Following the terminology introduced in Logic, we call this the "reflection principle for equality on numbers," and we say that the boolean n =? m is reflected in the proposition n = m.

Inductive reflect (P : Prop) : bool → Prop :=
| ReflectT (H : P) : reflect P true
| ReflectF (H : ¬ P) : reflect P false.

The reflect property takes two arguments: a proposition P and a boolean b. It states that the property P reflects (intuitively, is equivalent to) the boolean b: that is, P holds if and only if b = true.

To see this, notice that, by definition, the only way we can produce evidence for reflect P true is by showing P and then using the ReflectT constructor. If we invert this statement, this means that we can extract evidence for P from a proof of reflect P true.

Similarly, the only way to show reflect P false is by tagging evidence for ¬ P with the ReflectF constructor.
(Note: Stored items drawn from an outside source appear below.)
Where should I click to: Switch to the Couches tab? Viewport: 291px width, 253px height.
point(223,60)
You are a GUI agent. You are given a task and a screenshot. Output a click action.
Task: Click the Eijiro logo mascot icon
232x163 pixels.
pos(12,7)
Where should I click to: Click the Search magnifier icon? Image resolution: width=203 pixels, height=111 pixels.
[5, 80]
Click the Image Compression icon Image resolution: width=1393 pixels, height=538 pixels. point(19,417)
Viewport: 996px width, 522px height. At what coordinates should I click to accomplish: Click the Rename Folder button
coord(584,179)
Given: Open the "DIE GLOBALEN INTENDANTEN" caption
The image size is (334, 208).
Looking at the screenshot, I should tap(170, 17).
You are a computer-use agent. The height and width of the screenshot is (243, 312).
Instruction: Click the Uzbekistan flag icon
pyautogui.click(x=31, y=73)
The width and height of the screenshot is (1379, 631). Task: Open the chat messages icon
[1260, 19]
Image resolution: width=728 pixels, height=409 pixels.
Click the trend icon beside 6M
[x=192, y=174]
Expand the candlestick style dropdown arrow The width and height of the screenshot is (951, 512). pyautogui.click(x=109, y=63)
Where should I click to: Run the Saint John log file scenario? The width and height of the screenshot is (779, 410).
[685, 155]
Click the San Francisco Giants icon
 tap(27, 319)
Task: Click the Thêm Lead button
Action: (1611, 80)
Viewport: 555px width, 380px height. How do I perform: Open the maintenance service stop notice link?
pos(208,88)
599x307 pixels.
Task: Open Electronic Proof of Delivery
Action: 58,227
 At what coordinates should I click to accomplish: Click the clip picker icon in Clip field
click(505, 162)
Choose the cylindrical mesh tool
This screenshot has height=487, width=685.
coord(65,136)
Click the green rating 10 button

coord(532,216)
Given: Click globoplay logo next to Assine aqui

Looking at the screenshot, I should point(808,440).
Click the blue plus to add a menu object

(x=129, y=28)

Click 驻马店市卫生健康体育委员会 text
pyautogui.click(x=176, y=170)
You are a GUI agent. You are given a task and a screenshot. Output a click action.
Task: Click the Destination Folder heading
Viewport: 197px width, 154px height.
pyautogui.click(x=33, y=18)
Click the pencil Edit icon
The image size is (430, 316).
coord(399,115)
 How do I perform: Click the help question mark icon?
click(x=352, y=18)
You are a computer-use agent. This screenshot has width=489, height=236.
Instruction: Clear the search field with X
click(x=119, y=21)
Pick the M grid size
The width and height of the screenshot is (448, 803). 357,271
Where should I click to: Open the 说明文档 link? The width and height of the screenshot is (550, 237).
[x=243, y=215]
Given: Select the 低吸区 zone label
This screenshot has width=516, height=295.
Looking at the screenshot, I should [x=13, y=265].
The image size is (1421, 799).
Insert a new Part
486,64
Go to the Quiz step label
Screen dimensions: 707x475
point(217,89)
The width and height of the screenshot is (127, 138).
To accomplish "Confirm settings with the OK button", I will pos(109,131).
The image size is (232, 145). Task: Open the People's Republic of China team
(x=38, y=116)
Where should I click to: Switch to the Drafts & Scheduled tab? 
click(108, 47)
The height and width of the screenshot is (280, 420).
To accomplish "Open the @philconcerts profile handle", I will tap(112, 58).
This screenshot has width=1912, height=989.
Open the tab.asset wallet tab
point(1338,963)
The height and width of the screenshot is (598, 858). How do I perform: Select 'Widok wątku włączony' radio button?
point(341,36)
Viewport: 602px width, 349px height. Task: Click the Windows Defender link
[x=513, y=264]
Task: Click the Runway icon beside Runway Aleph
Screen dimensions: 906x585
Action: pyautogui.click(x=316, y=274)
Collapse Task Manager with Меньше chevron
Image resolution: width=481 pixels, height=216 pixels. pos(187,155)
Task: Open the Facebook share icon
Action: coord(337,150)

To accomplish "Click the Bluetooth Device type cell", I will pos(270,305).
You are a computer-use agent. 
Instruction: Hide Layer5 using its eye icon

To put this observation to work, we first prove that the statements P ↔ b = true and reflect P b are indeed equivalent. First, the left-to-right implication:

Theorem iff_reflect : ∀ P b, (P ↔ b = true ) → reflect P b.
Proof.
  (* WORKED IN CLASS *)
  intros P b H. destruct b eqn:Eb.
  - apply ReflectT. rewrite H. reflexivity.
  - apply ReflectF. rewrite H. intros H'. discriminate.
Qed.

Now you prove the right-to-left implication:

Exercise: 2 stars, standard, optional (reflect_iff)

Theorem reflect_iff : ∀ P b, reflect P b → (P ↔ b = true ).
Proof.
(* FILL IN HERE *) Admitted.
☐

We can think of reflect as a kind of variant of the usual "if and only if" connective; the advantage of reflect is that, by destructing a hypothesis or lemma of the form reflect P b, we can perform case analysis on b while at the same time generating appropriate hypothesis in the two branches (P in the first subgoal and ¬ P in the second).

Let's use reflect to produce a smoother proof of filter_not_empty_In.

We begin by recasting the eqb_eq lemma in terms of reflect:

Lemma eqbP : ∀ n m, reflect (n = m) (n =? m).
Proof.
intros n m. apply iff_reflect. rewrite eqb_eq. reflexivity.
Qed.

The proof of filter_not_empty_In now goes as follows. Notice how the calls to destruct and rewrite in the earlier proof of this theorem are combined here into a single call to destruct.

(To see this clearly, execute the two proofs of filter_not_empty_In with Coq and observe the differences in proof state at the beginning of the first case of the destruct.)

Theorem filter_not_empty_In' : ∀ n l,
  filter (fun x ⇒ n =? x) l ≠ [] →
  In n l.
Proof.
  intros n l. induction l as [|m l' IHl'].
  - (* l =  *)
    simpl. intros H. apply H. reflexivity.
  - (* l = m :: l' *)
    simpl. destruct (eqbP n m) as [EQnm | NEQnm].
    + (* n = m *)
      intros _. rewrite EQnm. left. reflexivity.
    + (* n <> m *)
      intros H'. right. apply IHl'. apply H'.
Qed.

Exercise: 3 stars, standard, optional (eqbP_practice)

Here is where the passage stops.